The authors of the report say Israel’s 11-day war with Hamas “exposed an unacceptable reality: when Israel defends itself, Jews across the world are attacked."
At least 251 anti-Semitic incidents were recorded in the US in the weeks leading up to and during the war, which saw Palestinian terrorists fire more than 4,300 rockets at Israeli civilians. Anti-Semitism also came out in full force on social media, with the worst of it being on the dark web.
According to the report, Iran invests time and money into peddling anti-Semitic propaganda online, specifically in the US and Latin America.
The researchers say coronavirus conspiracy theories only compounded the problem.
“One of the first and immediate reactions to the pandemic was the accusation, voiced as early as March 2020, that Jews – and Israeli Jews specifically – had engineered the virus and spread it around the world with a clear sinister goal: to be the first to find a cure, sell it to the ailing
world, and become rich,” the report said.
Some critics of COVID-19 vaccines accused Jews of developing the technology just to make money.
“The vaccines' success, and Israel's efficient vaccination campaign specifically, only served to reinforce these false accusations,” the report said. “Anti-vaxxers also introduced flawed comparisons between government-required vaccination and the situation of Jews in the Holocaust, leading to trivialization of the Holocaust."
Some anti-Semitic beliefs turned into attacks on Jews. In 2021, New York police recorded 214 hate crimes against Jews, up from 126 in 2020. Los Angeles recorded 79 incidents compared to 40 in 2020.

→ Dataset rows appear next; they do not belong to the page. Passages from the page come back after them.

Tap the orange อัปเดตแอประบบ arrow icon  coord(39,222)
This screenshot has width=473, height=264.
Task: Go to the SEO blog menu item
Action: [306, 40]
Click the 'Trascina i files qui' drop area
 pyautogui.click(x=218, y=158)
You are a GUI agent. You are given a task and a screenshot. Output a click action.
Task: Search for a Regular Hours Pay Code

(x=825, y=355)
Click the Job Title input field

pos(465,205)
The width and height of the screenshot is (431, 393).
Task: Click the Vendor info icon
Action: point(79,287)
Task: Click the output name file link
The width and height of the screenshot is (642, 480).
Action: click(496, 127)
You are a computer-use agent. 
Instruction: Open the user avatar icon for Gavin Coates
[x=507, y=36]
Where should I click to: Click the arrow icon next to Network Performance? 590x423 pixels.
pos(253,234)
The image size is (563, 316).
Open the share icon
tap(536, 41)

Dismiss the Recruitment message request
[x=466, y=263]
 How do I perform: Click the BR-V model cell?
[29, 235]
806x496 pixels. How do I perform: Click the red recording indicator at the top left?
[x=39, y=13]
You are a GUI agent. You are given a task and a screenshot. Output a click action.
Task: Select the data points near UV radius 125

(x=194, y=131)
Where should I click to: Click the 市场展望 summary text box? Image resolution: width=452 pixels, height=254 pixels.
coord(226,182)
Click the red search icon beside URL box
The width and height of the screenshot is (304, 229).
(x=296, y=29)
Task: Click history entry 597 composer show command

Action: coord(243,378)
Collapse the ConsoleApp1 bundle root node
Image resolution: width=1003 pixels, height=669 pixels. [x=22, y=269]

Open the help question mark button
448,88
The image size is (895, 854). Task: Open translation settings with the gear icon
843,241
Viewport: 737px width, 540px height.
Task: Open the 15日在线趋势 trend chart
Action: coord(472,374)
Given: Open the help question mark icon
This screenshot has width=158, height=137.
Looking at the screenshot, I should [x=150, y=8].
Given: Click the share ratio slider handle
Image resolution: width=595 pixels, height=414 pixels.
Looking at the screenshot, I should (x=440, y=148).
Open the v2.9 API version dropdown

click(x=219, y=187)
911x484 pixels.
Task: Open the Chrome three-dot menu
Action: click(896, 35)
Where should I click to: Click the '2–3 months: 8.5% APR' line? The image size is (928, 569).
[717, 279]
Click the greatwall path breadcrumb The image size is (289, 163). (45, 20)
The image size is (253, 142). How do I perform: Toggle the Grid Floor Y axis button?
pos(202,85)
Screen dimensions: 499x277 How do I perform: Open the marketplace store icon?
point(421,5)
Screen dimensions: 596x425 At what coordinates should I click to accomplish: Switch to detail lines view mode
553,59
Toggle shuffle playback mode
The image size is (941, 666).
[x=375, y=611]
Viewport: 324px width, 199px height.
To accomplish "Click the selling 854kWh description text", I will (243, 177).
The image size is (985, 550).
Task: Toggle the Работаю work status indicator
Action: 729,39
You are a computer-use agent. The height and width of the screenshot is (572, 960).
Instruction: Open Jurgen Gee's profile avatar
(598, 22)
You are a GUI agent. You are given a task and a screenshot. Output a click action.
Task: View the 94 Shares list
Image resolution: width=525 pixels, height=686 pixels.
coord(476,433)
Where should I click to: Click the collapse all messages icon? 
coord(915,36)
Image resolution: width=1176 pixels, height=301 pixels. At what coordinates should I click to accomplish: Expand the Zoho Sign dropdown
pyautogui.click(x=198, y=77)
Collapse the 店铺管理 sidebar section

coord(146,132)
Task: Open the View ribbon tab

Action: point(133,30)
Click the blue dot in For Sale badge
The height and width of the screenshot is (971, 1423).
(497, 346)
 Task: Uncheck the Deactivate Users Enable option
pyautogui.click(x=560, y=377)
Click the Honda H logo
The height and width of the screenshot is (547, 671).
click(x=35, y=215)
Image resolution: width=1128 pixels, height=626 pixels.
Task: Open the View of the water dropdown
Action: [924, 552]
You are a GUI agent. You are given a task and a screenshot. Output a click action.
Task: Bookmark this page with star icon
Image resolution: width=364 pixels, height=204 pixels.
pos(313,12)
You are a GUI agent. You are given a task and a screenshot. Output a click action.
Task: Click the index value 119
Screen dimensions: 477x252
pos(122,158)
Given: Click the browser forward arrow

"Something just isn't working,” says Prof. Uriya Shavit, Head of the Center for the Study of Contemporary European Jewry. “In recent years the fight against antisemitism has enjoyed extensive resources worldwide, and yet, despite many important programs and initiatives, the number of antisemitic incidents, including violent assaults, is rapidly escalating. The easy thing is to say that more laws and more funding are required. But what we really need is a courageous and unsparing examination of the efficacy of existing strategies."
Israel is combatting anti-Semitism head-on and recently appointed actress Noa Tishby as the country’s first-ever Special Envoy for Combatting Antisemitism and the Delegitimization of Israel.
“The State of Israel is under attack by people who are calling us an apartheid state. The Jewish people are under attack by the people who are blaming Jews for everything that is wrong in this world. It’s time to fight back. It’s time to answer using smart, young voices like Noa Tishby’s,” Foreign Minister Yair Lapid said in a statement.